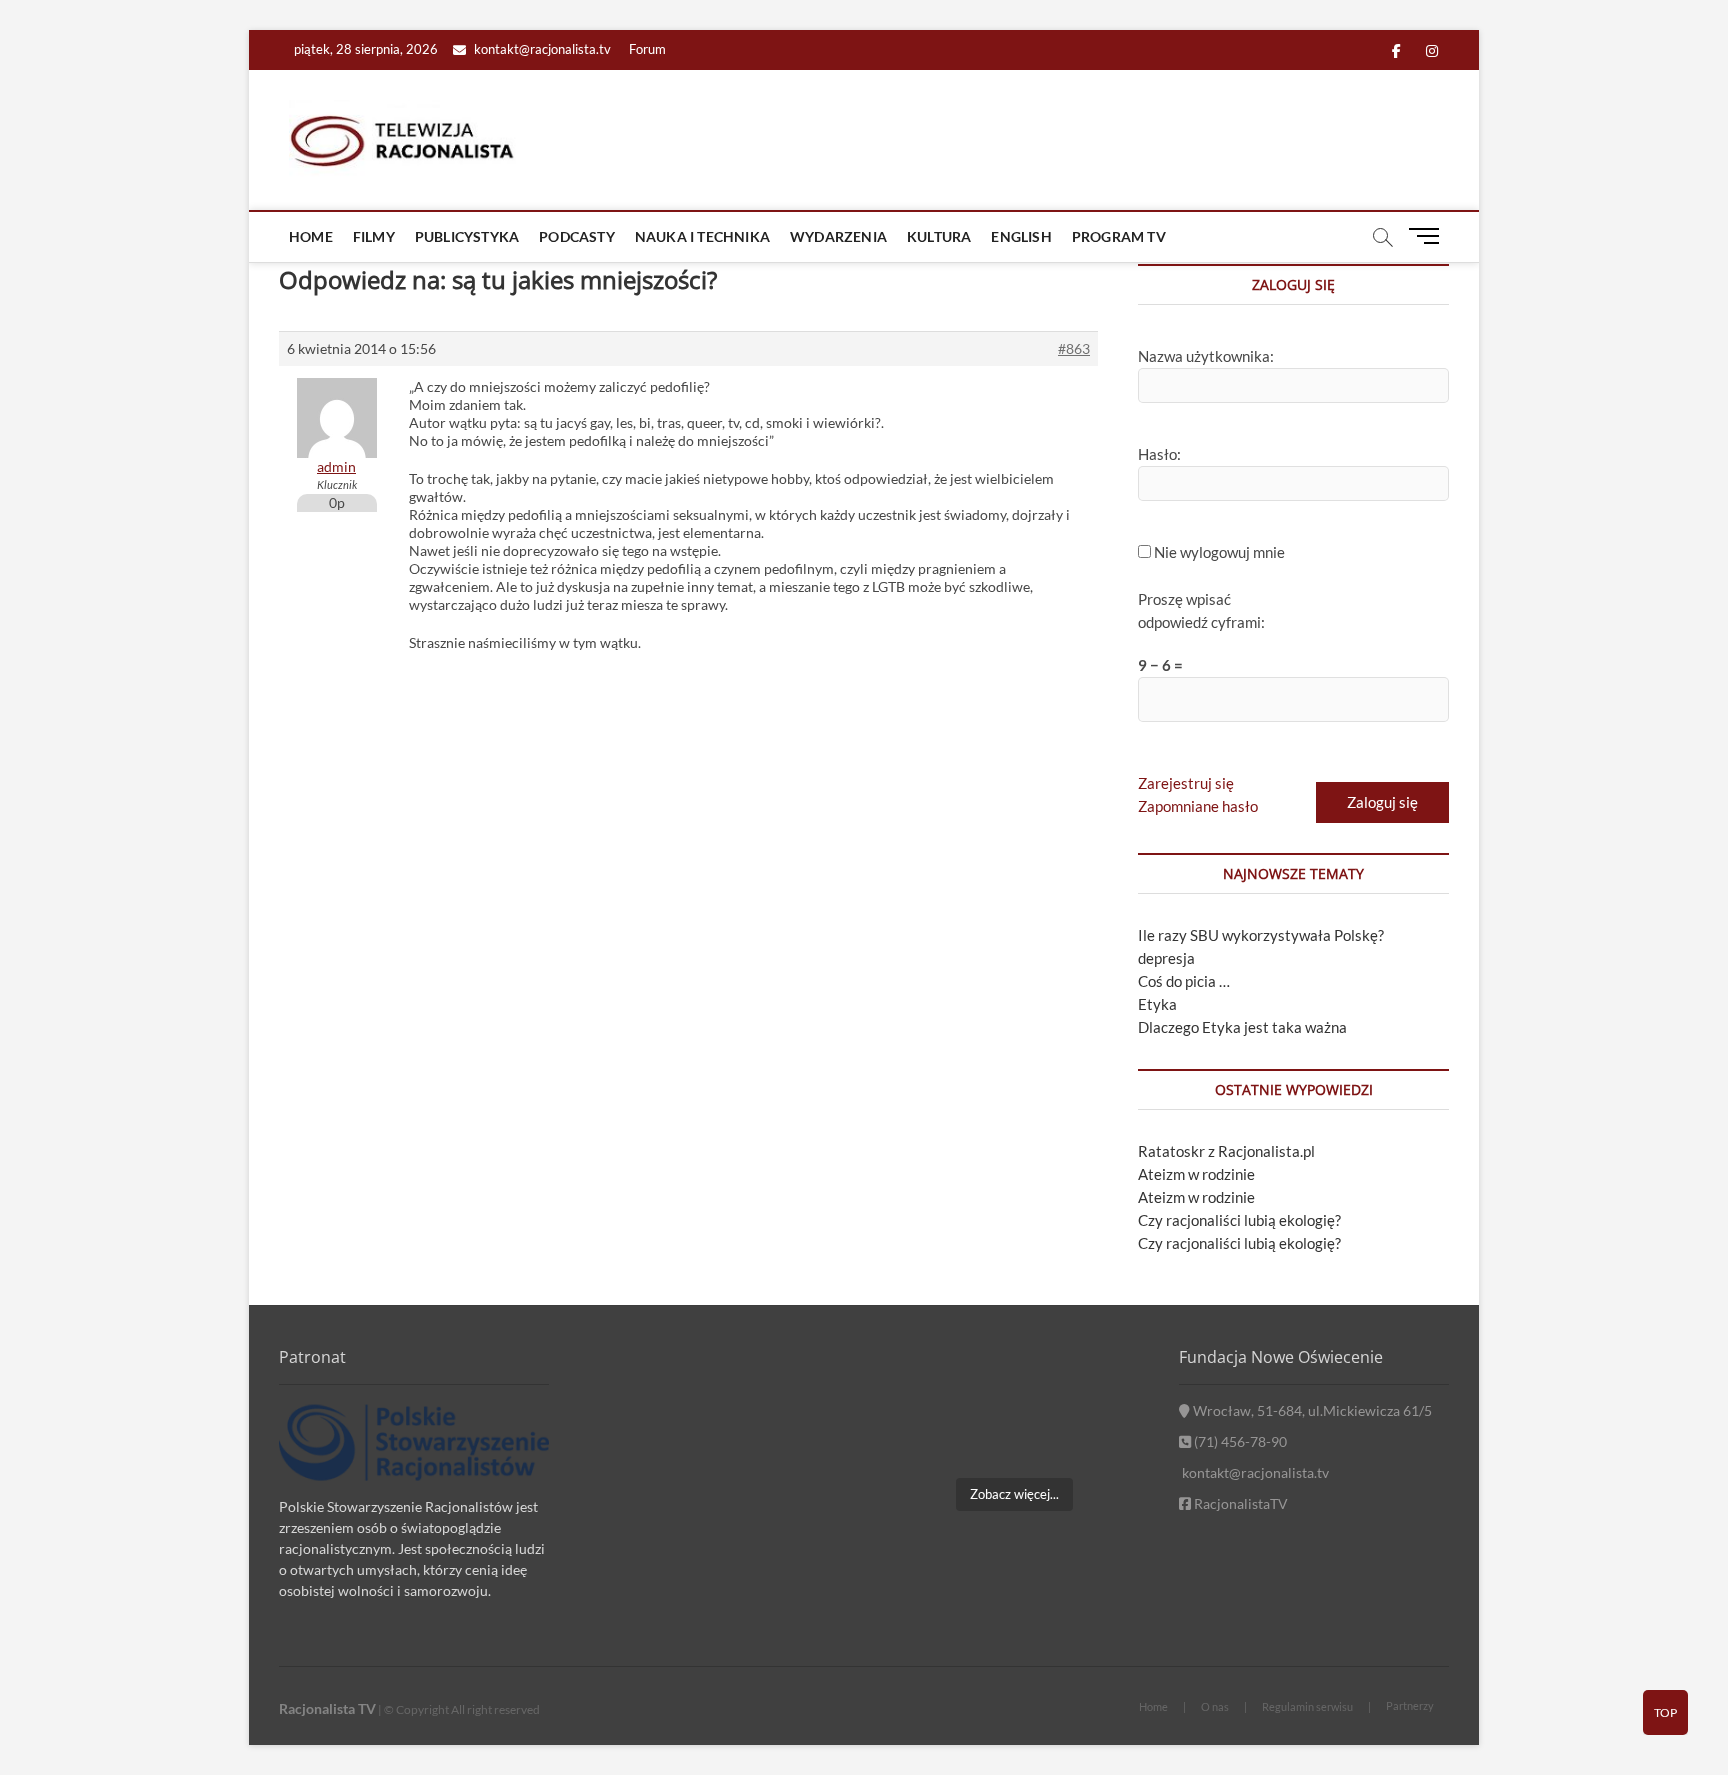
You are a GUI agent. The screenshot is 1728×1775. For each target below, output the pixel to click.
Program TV (1119, 236)
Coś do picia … (1184, 981)
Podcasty (577, 236)
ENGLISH (1021, 236)
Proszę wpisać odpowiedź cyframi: (1201, 610)
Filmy (374, 236)
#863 (1074, 348)
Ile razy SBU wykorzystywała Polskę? (1261, 935)
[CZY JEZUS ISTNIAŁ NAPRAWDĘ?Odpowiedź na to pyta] (1107, 1381)
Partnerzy (1410, 1705)
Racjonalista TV (327, 1708)
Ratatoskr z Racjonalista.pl (1226, 1151)
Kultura (939, 236)
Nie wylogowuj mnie (1219, 552)
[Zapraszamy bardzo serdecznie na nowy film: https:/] (1013, 1437)
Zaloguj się (1382, 802)
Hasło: (1159, 454)
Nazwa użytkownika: (1206, 356)
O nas (1215, 1706)
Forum (647, 49)
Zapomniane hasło (1198, 806)
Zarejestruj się (1186, 783)
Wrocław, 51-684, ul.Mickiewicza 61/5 (1311, 1410)
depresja (1166, 958)
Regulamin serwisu (1307, 1706)
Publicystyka (467, 236)
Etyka (1157, 1004)
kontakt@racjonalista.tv (541, 49)
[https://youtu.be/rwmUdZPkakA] (920, 1381)
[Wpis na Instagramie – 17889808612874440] (1013, 1381)
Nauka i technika (702, 236)
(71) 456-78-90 (1239, 1441)
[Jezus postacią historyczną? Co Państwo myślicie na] (1107, 1437)
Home (311, 236)
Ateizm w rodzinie (1196, 1174)
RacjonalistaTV (1239, 1503)
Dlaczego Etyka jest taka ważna (1242, 1027)
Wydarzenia (838, 236)
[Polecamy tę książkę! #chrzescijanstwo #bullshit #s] (920, 1437)
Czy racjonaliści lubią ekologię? (1239, 1220)
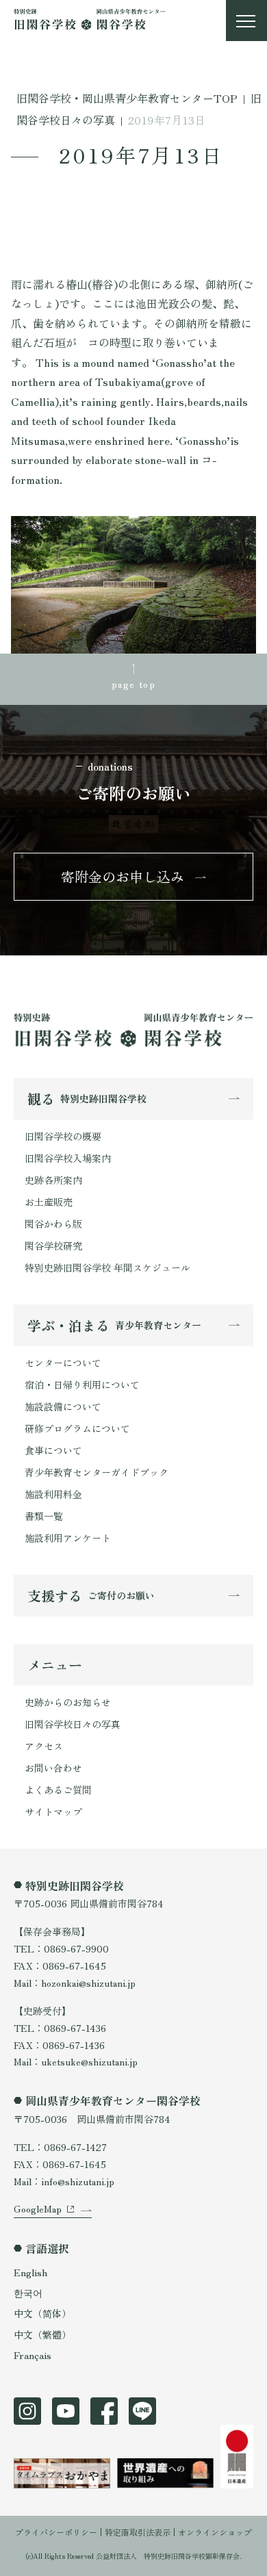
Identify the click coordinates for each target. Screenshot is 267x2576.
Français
◇ ◇ ◇ ◇ ◇ ◇ ◇
> [Task]: Your answer should be the lines from the first record down to the line containing "Hasło: (1159, 454)", restated exactly, with no pictures.

> [Solved exercise]:
You are a GUI agent. The screenshot is 1728×1775. For each target below, output the pixel to click.
Program TV (1119, 236)
Coś do picia … (1184, 981)
Podcasty (577, 236)
ENGLISH (1021, 236)
Proszę wpisać odpowiedź cyframi: (1201, 610)
Filmy (374, 236)
#863 (1074, 348)
Ile razy SBU wykorzystywała Polskę? (1261, 935)
[CZY JEZUS ISTNIAŁ NAPRAWDĘ?Odpowiedź na to pyta] (1107, 1381)
Partnerzy (1410, 1705)
Racjonalista TV (327, 1708)
Ratatoskr z Racjonalista.pl (1226, 1151)
Kultura (939, 236)
Nie wylogowuj mnie (1219, 552)
[Zapraszamy bardzo serdecznie na nowy film: https:/] (1013, 1437)
Zaloguj się (1382, 802)
Hasło: (1159, 454)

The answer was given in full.